» **DATA**
=== Begin Enclosure ===
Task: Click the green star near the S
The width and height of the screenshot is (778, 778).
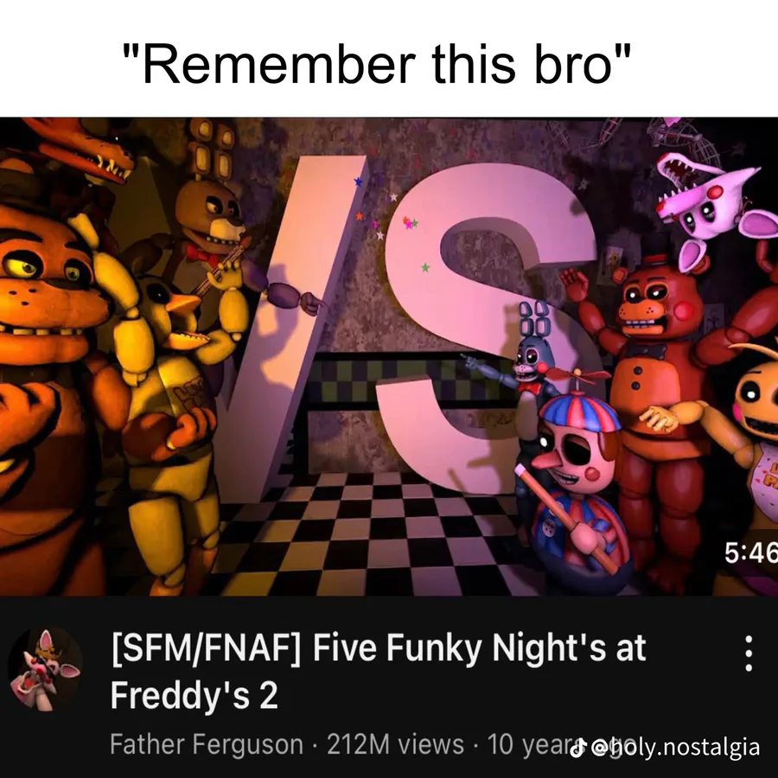Action: (425, 267)
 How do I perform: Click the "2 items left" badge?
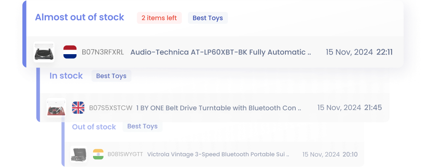(x=159, y=18)
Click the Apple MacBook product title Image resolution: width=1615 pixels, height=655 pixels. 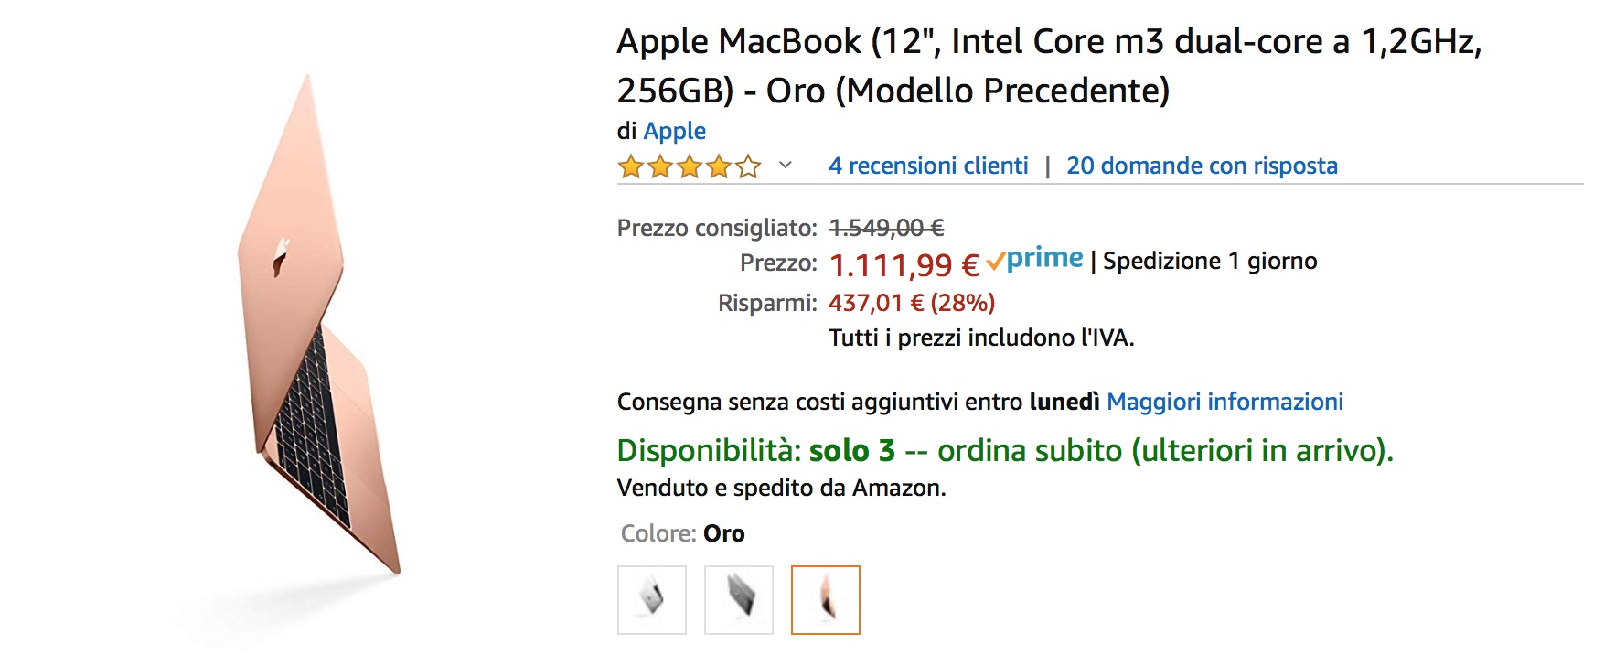[1048, 66]
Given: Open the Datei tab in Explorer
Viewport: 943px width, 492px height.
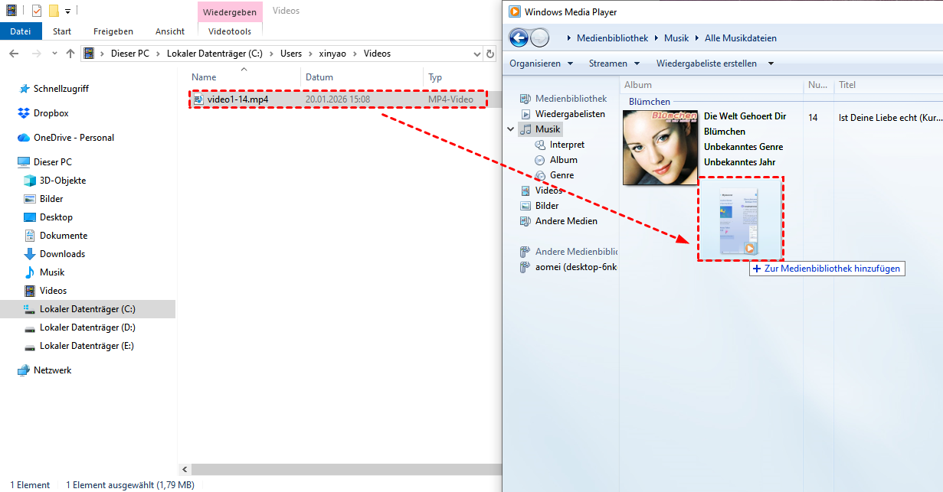Looking at the screenshot, I should 21,31.
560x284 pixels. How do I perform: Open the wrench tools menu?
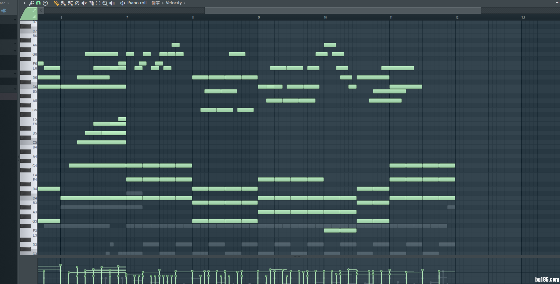point(31,3)
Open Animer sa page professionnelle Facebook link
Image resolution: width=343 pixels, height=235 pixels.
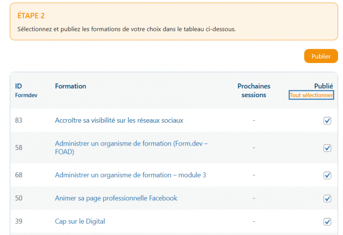(116, 198)
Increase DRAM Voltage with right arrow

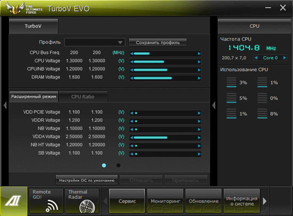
=== End Enclosure ===
Find the line with "560x284 pixels. How" in the listing above, then write it out along with every later line through the last one, exactly, omitting pictures.

560x284 pixels. How do I perform: Open the wrench tools menu?
point(31,3)
Open Animer sa page professionnelle Facebook link
Image resolution: width=343 pixels, height=235 pixels.
(116, 198)
Increase DRAM Voltage with right arrow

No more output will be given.